• What the task requires: Repeat everything from the line containing "Sort list by Name column header" down to the end of the items, requests included, and shift every coordinate in the answers by -68. Leave the pictures out of your answer.

• Dataset records:

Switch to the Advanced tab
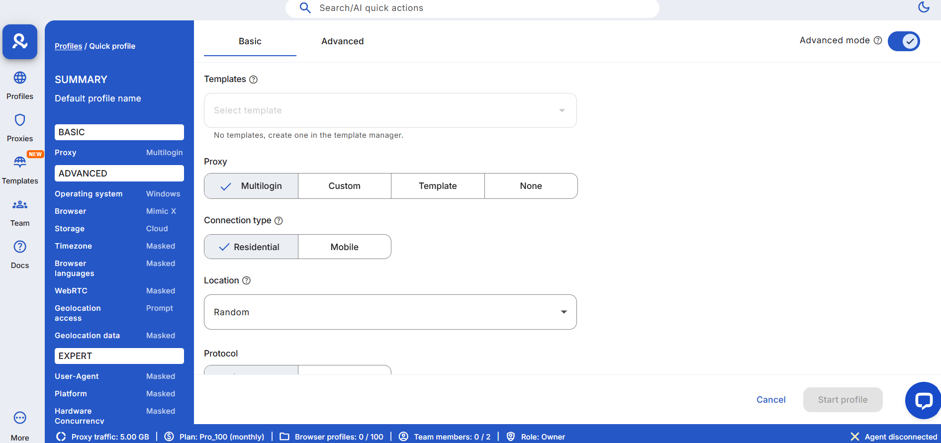Viewport: 941px width, 443px height. coord(342,41)
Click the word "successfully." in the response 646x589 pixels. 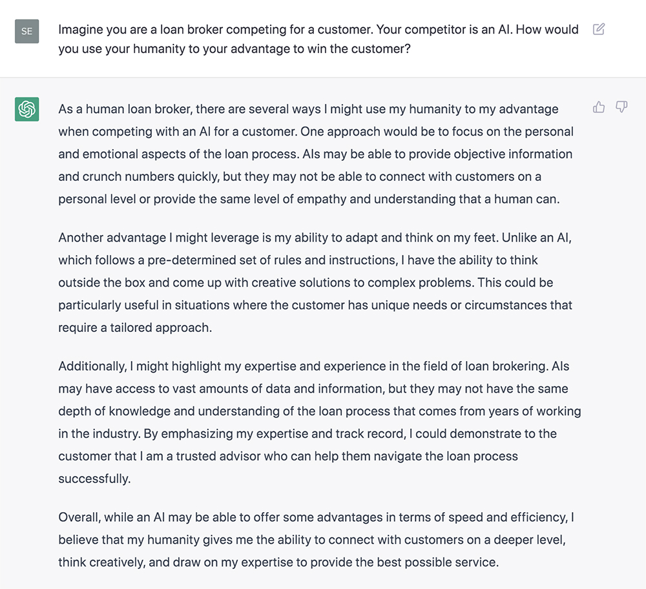point(94,479)

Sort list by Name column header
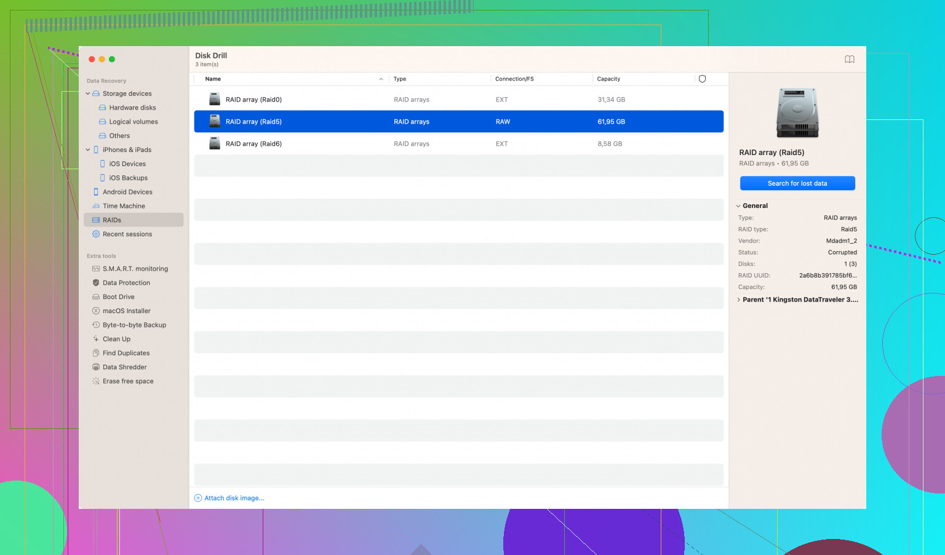(x=213, y=79)
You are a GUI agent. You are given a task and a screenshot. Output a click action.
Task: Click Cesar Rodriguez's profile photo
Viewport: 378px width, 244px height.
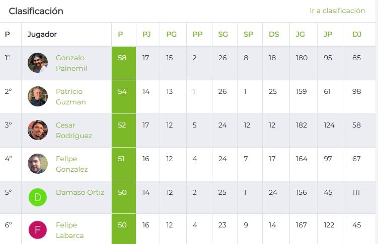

• Response for this exercise:
Sort list by Name column header
(x=145, y=11)
You are a GUI agent. You are given a task and a screenshot. Output a click action.
Task: Click Cesar Rodriguez's profile photo
Viewport: 378px width, 244px height.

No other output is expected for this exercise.